Firebug 1.0 beta gone public

Good news!

The Firebug 1.0 until-recently private beta has gone public beta -- so you can download it now! We have been a select few to track this puppy throughout the last fortnight, probably drowning Joe in feedback, and it's good. It's really good. It's actually the best surgical hack tool I have been using since the age-old C64 and Amiga Action Replay(s) from Datel Electronics in the nineties, and those cheated by using specialized hardware. ;-)

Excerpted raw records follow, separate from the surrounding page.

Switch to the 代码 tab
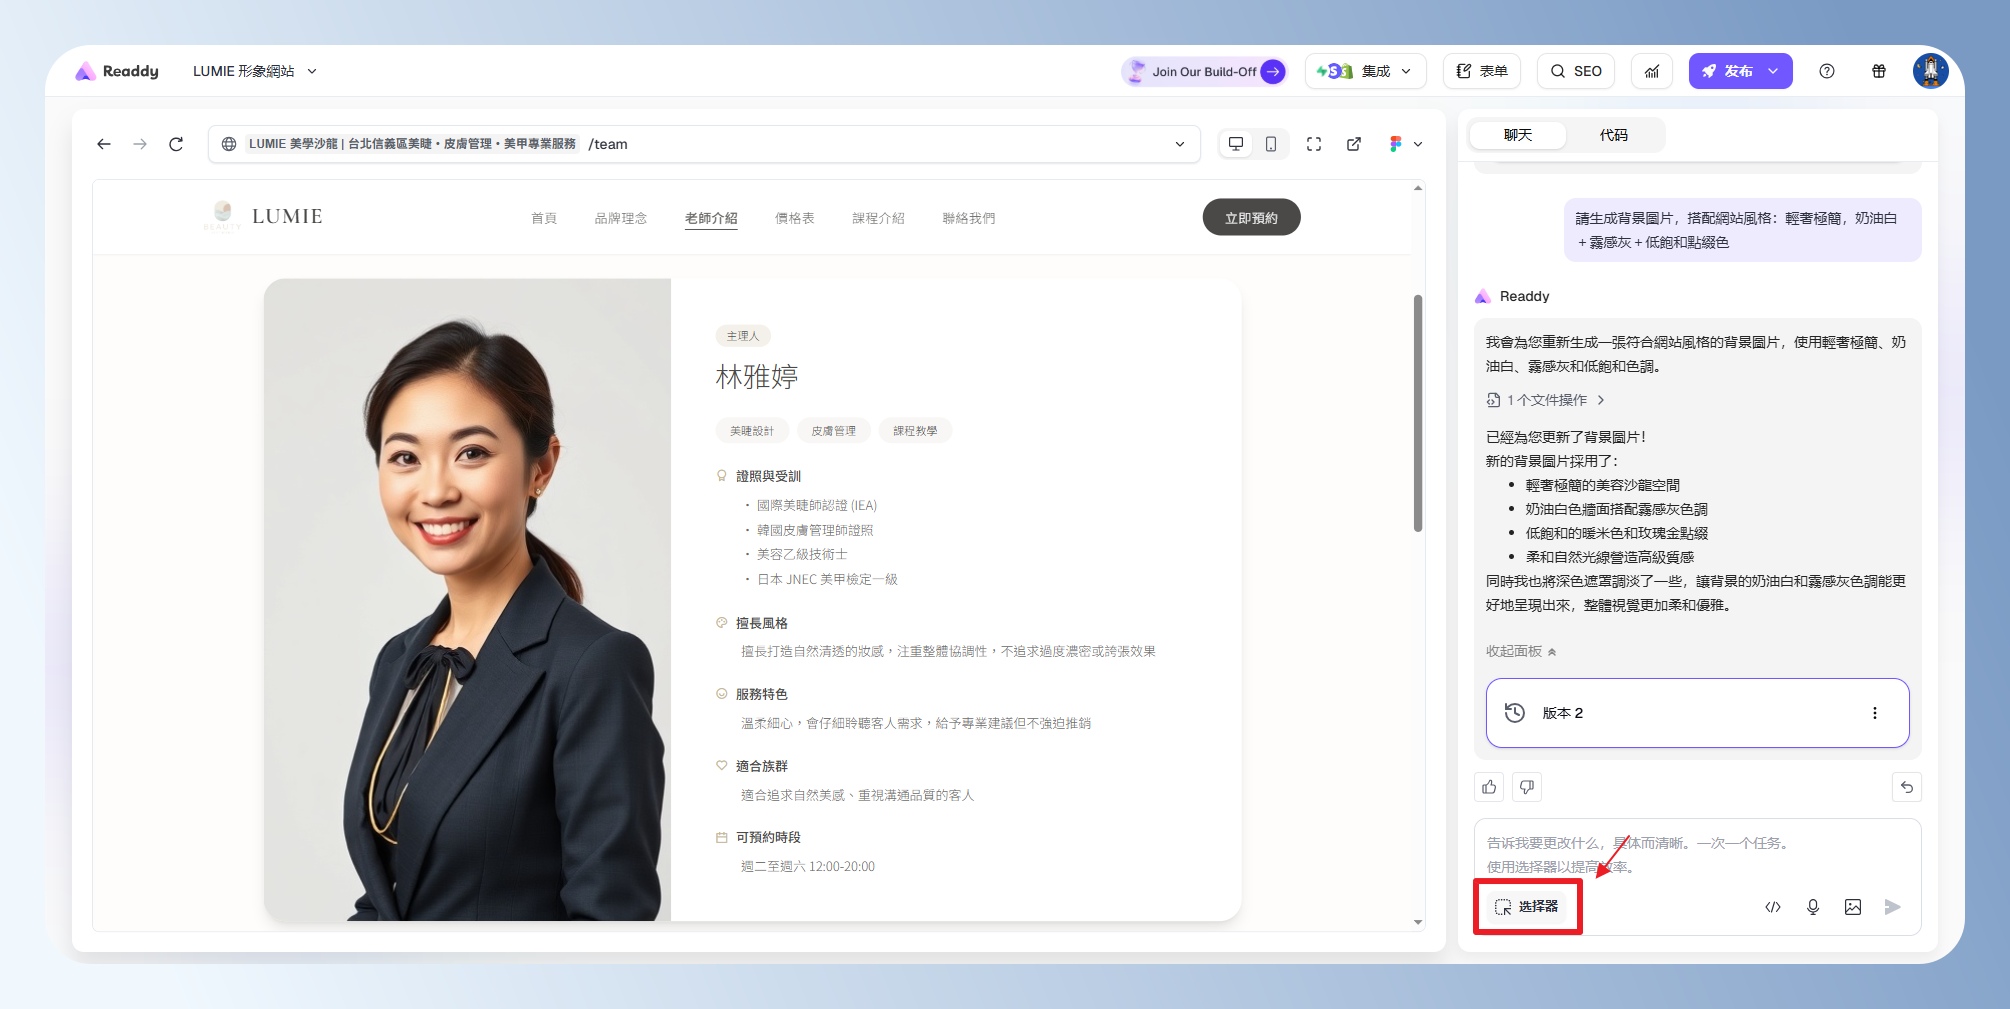This screenshot has height=1009, width=2010. point(1613,135)
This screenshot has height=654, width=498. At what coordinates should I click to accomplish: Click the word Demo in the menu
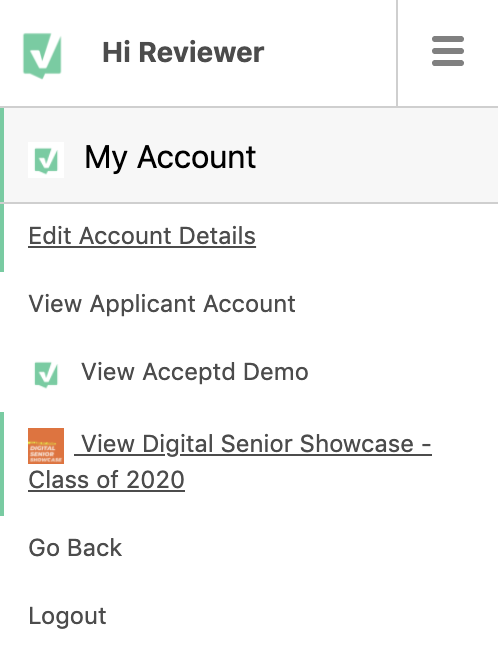click(276, 372)
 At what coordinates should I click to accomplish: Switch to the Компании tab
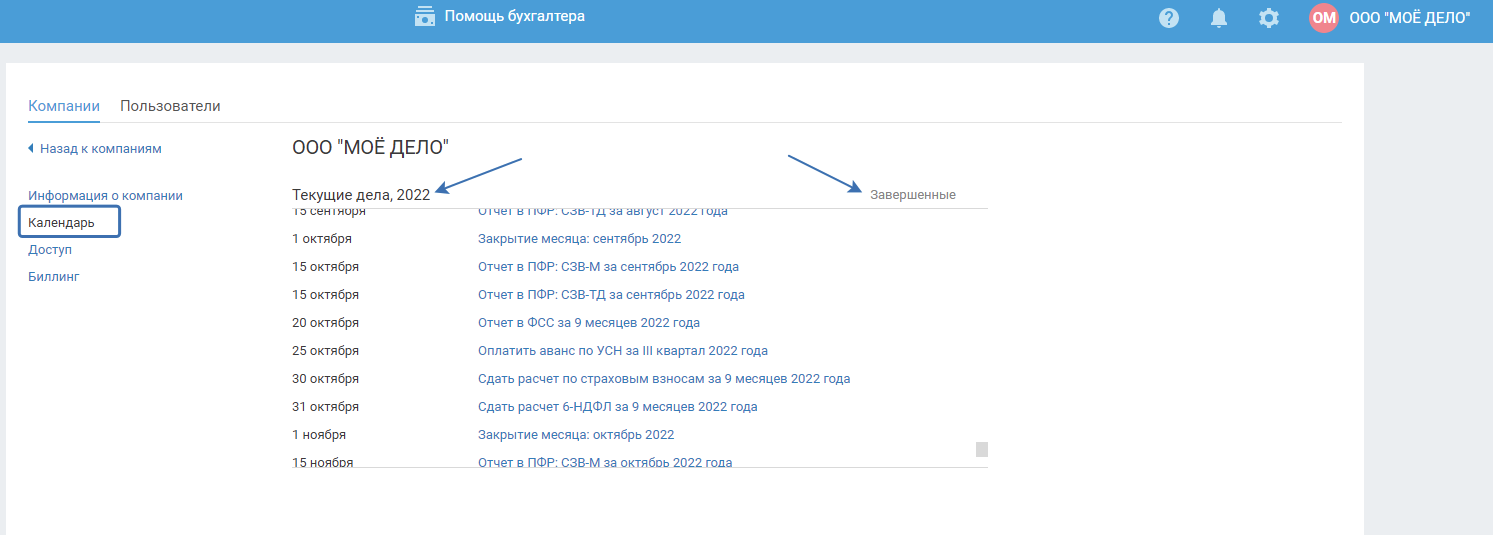64,106
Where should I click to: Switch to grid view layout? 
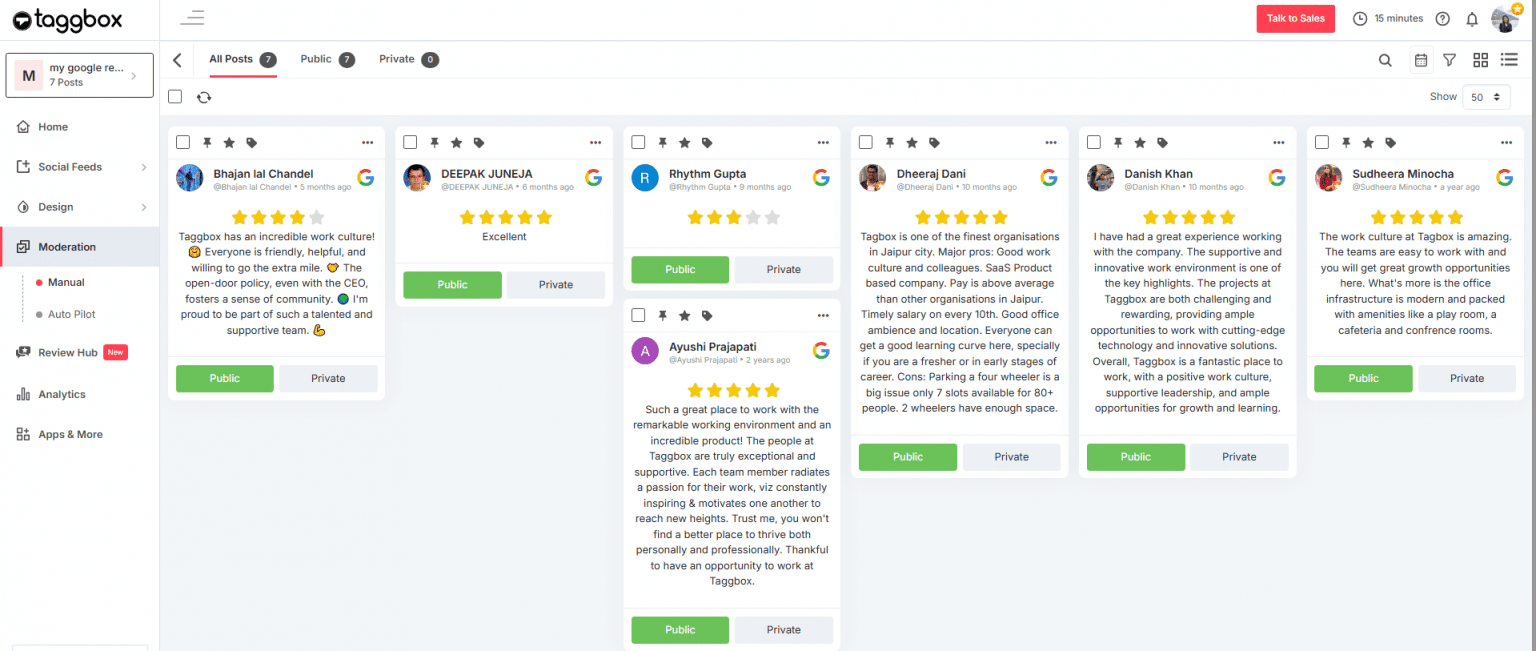tap(1480, 60)
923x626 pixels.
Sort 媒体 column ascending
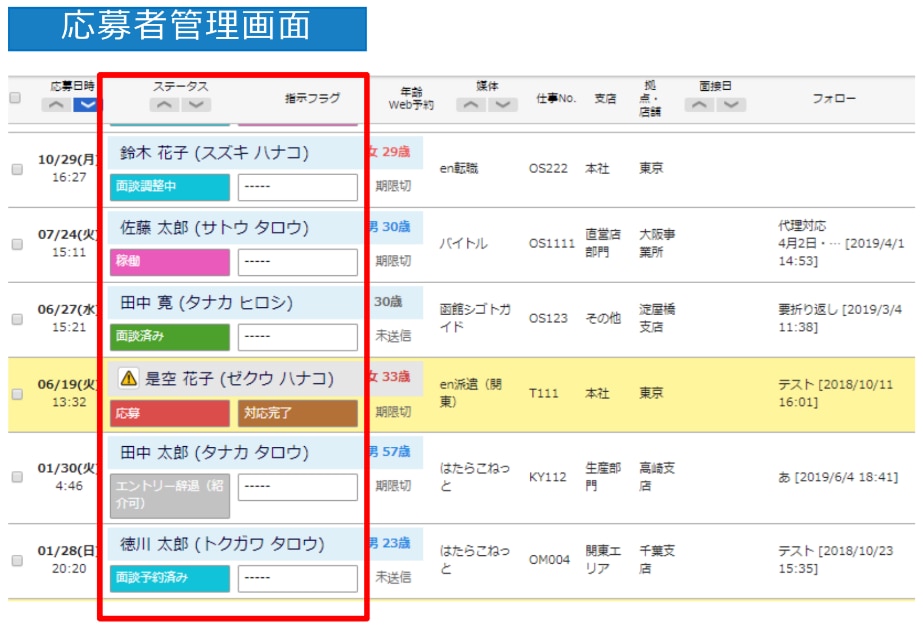click(x=470, y=104)
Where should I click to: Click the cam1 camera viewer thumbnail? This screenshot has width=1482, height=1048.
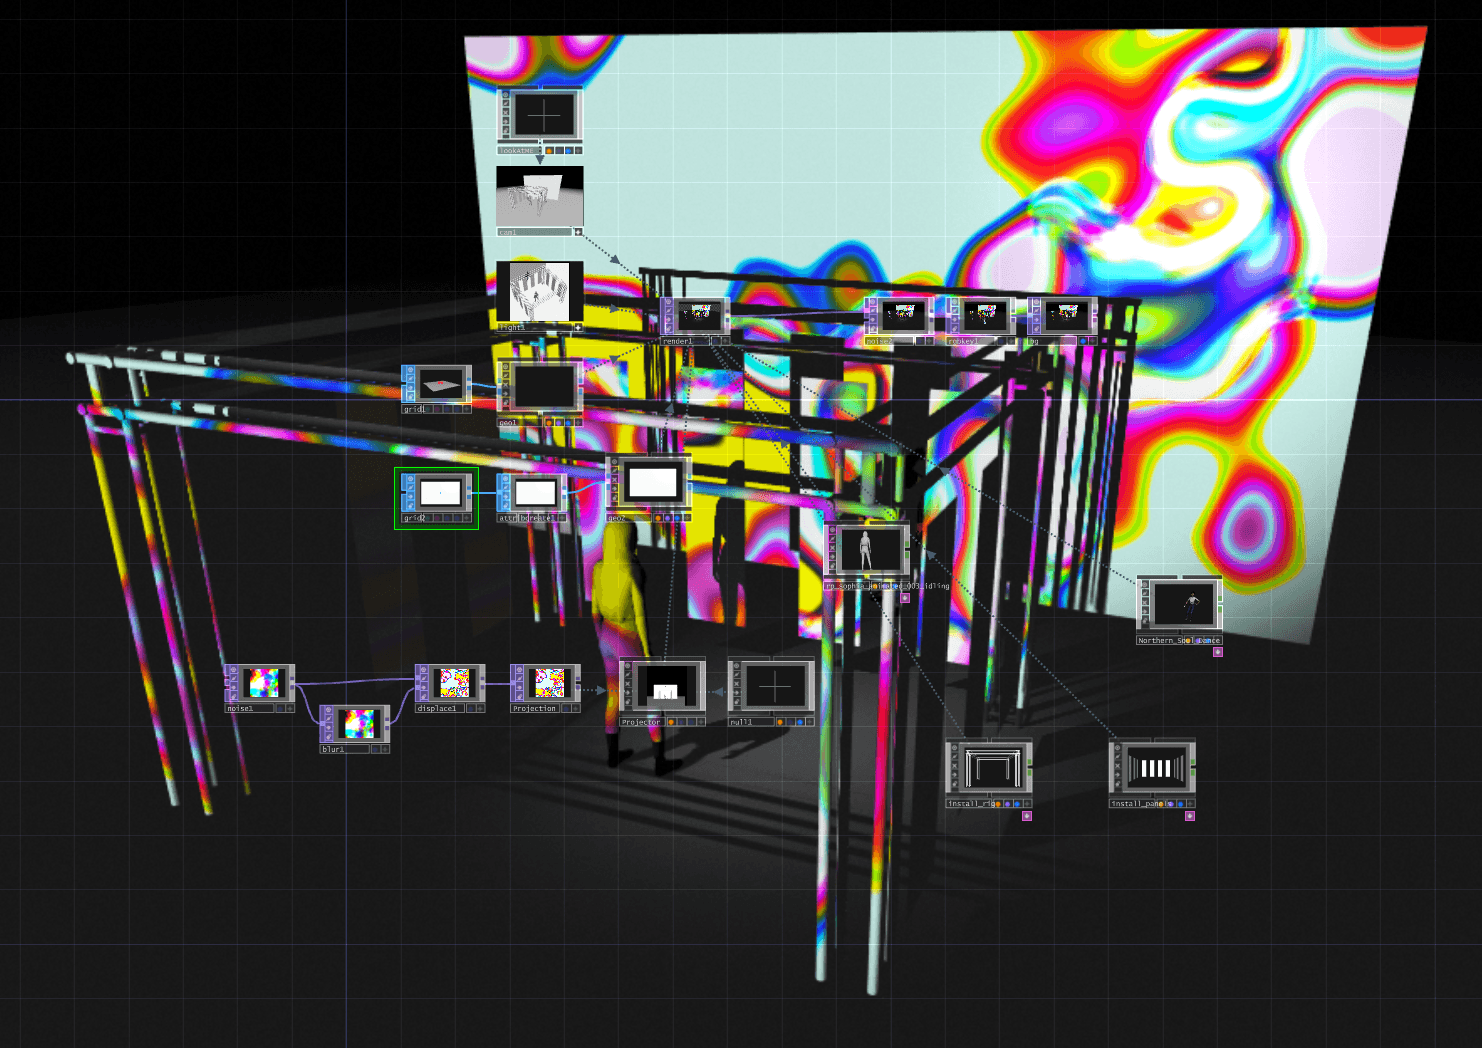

And better still, the release will remain in the open source, no cost, with the Firefox style tri-license MPL/GPL/LGPL combination, having first being slated for going commercial style product with a dedicated developer hired for it, paid in full by the revenue generated from our purchases of the tool. So, in conclusion, Firebug will only get as much attention as donations can pay for, above the spare time available to Joe, recent full-time ambitious startup founder (Parakey software); quoted from the Firebug blog:

I hope we can raise enough to create a job for someone who loves building web development tools as much as I do. If not, then I would at least like to use the donations to hire an intern to help out for a while.

I would suggest you download it, try it out for a day or three, depending on how much time you have to devote to turbo-charging your development pace, improved debuggability, at-a-glance electron microscoping of the HTML, CSS and javascript you encounter in the wild as you browse about your daily life, and if you don't find it worth the $25 (or $15 if you're on a tight budget) suggested in Joe's original post, don't pay. Otherwise, please follow my lead and drop in those donations. (The karma boost alone is great! ;-)

Personally, I'm glad that the in excess of 25,000 (yes!) lines of javascript code that in part make up Firebug (there is a lot of UI graphics, and a few thousand lines of xml, xul and css too, of course) are there for us to browse and learn from, not to mention pore through, when there is some curious aspect to how things work, or you wonder about how to do something Firebug does.

The "beta" tag actually means something here; I, for one, initially encountered a suspiciously high firefox freeze frequency (several times a day) when running earlier beta versions on firefox 2, intel mac, in combination with the Stylish extension, but that mostly went away on disabling the latter extension. There are a few bugs and misfeatures left to polish away (in this case possibly not of Firebug's own fault -- it might just as well be a Stylish issue), and our feedback is still useful, hence the beta period.

Joe has unofficially hinted that version 2 will be all about configurability and extendability. Let's make that come a little sooner rather than (indefinitely) later, shall we?